The late Luciano Pavarotti is generally acknowledged to own "Nessun Dorma," from Puccini's "Turandot." Disagree? YouTube makes it easy to compare and contrast several of Pavarotti's larger-than-life interpretations with those of everyone from tenor rivals Jussi Björling and Franco Corelli (my pick) to Andrea Bocelli and Aretha Franklin.

No soprano conveyed homesickness with more conviction than Leontyne Price did whenever she sang "O Patria Mia" in Verdi's "Aida." Price sounds immaculately devastated in gorgeous black-and-white clips from 1958 and 1963. But watch her 1985 farewell performance at the Metropolitan Opera to learn the true meaning of the overused term, "diva."

Everyone loves to hate Mozart's Queen of the Night, whose evil schemes will forever be foiled by the Magic Flute. Performing with London's Royal Opera, the magnificent German soprano Diana Damrau, famous for her coloratura, vocalizes high F's that sound as sharp as the dagger she wields during her menacing "Der Hölle Rache" (“Hell's Vengeance”) aria.

In 1955, beloved American baritone Robert Merrill donned his clown suit to sing the beautiful prologue to Ruggero Leoncavallo's "Pagliacci" on "The Voice of Firestone" TV series. Actors have feelings too, the clown reminds the audience, in a clip that sounds way better than you'd expect half-century-old video footage to sound.

Russian soprano Anna Netrebko and Mexican tenor Rolando Villazón pulled out all the stops for the "O Soave Fanciulla" duet, which provides the finale to the first act of Puccini's "La Bohème." The pair delivered an unusually strong concert performance of one of the most romantic melodies in all opera.

Chuck Jones's 1957 parody of Wagner's Ring Cycle, "What's Opera, Doc?" marks the single instance in which Elmer Fudd actually does "kill the wabbit." Everything noble and silly about opera is distilled into this brilliantly screwy and strangely moving masterpiece. And Bugs makes a lovely Brunhilde.                                               

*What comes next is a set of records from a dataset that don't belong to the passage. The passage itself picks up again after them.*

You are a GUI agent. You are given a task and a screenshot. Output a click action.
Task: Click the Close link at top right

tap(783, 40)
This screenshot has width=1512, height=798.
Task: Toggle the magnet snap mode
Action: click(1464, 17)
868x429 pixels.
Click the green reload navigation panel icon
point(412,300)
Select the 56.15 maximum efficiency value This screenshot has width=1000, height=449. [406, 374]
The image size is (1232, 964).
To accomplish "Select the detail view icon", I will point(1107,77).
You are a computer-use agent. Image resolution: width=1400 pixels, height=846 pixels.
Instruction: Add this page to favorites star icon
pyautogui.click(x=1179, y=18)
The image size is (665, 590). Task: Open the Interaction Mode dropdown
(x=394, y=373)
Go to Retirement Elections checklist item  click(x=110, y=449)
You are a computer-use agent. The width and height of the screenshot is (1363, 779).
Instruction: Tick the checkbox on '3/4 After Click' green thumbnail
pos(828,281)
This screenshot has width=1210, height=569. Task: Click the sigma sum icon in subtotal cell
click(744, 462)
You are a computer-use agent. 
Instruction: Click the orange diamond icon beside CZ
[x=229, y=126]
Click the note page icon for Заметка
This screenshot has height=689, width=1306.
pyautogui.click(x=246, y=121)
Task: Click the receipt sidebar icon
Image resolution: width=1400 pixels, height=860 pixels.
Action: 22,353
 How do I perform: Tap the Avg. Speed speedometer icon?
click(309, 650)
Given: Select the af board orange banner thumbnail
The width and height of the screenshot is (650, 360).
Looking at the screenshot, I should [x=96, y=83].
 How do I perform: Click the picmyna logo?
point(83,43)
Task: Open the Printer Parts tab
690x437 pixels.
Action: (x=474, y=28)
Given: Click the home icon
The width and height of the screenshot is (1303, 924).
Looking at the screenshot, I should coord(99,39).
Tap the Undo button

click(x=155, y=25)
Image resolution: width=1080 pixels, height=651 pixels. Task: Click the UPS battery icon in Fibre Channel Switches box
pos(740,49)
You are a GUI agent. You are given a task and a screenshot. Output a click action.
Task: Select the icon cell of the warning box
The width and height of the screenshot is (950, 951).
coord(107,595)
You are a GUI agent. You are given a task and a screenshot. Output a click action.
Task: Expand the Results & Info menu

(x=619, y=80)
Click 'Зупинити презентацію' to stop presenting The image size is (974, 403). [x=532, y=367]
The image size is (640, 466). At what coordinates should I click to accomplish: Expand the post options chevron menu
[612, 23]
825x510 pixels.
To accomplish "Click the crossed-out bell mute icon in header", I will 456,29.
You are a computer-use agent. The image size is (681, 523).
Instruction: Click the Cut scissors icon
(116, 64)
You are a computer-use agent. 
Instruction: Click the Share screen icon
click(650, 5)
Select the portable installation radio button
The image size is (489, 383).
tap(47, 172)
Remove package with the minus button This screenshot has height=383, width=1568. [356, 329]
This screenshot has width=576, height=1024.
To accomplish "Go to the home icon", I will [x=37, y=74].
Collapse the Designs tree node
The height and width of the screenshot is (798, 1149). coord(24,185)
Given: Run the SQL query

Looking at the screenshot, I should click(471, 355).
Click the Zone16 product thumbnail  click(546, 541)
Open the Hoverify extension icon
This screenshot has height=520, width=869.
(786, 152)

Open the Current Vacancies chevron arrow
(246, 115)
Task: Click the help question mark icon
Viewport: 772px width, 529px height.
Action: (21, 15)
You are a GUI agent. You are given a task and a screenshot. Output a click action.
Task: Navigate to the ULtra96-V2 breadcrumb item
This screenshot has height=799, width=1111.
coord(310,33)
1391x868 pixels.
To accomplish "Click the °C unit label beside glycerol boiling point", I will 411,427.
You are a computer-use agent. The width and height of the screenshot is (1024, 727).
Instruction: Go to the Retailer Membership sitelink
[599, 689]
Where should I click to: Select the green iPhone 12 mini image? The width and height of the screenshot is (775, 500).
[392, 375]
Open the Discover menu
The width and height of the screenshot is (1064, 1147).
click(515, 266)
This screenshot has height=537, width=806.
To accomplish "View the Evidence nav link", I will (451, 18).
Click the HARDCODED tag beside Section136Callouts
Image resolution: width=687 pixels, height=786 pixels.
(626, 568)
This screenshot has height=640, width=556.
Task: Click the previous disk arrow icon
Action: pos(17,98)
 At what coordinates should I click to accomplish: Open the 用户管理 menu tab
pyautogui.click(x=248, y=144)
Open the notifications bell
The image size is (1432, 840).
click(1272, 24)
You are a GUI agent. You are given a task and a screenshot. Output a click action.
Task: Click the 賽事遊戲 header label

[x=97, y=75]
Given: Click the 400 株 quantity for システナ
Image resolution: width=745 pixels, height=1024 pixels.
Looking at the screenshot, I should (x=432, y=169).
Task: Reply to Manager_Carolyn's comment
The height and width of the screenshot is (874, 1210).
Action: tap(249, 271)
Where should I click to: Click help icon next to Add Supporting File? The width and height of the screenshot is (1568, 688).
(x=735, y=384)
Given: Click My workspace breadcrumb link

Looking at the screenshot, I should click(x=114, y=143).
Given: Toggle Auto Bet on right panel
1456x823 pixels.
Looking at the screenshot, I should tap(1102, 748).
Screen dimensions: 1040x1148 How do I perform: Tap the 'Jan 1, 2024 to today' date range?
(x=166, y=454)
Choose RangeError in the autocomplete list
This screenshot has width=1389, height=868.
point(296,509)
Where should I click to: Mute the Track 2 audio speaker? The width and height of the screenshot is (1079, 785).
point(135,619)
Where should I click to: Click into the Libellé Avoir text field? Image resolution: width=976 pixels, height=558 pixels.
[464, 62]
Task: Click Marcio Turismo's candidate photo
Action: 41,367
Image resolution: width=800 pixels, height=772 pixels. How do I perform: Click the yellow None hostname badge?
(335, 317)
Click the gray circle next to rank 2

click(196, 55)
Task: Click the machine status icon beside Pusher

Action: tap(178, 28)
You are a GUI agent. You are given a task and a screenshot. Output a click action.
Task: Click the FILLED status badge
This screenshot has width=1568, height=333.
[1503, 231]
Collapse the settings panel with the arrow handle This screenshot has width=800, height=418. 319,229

I've raved previously about how the Metropolitan Opera Live in HD delivers one of the finest opera experiences outside the company's Lincoln Center hall itself. (Director Robert Lepage's critically acclaimed multimedia production of Berlioz's "The Damnation of Faust" screens November 22.) Continuing its digital parade, the Met recently made 13 high-definition videos (including Natalie Dessay and Juan Diego Flórez in "La Fille du Régiment" and Renée Fleming and Dmitri Hvorostovsky in "Eugene Onegin"), 37 classic videos (including Renata Scotto and Luciano Pavarotti's 1977 performance of "La Bohème"), and 120 radio broadcasts available via Met Player, an online subscription service. New titles will be added every month. Subscriptions begin at $14.99 a month, but you can also purchase individual operas separately.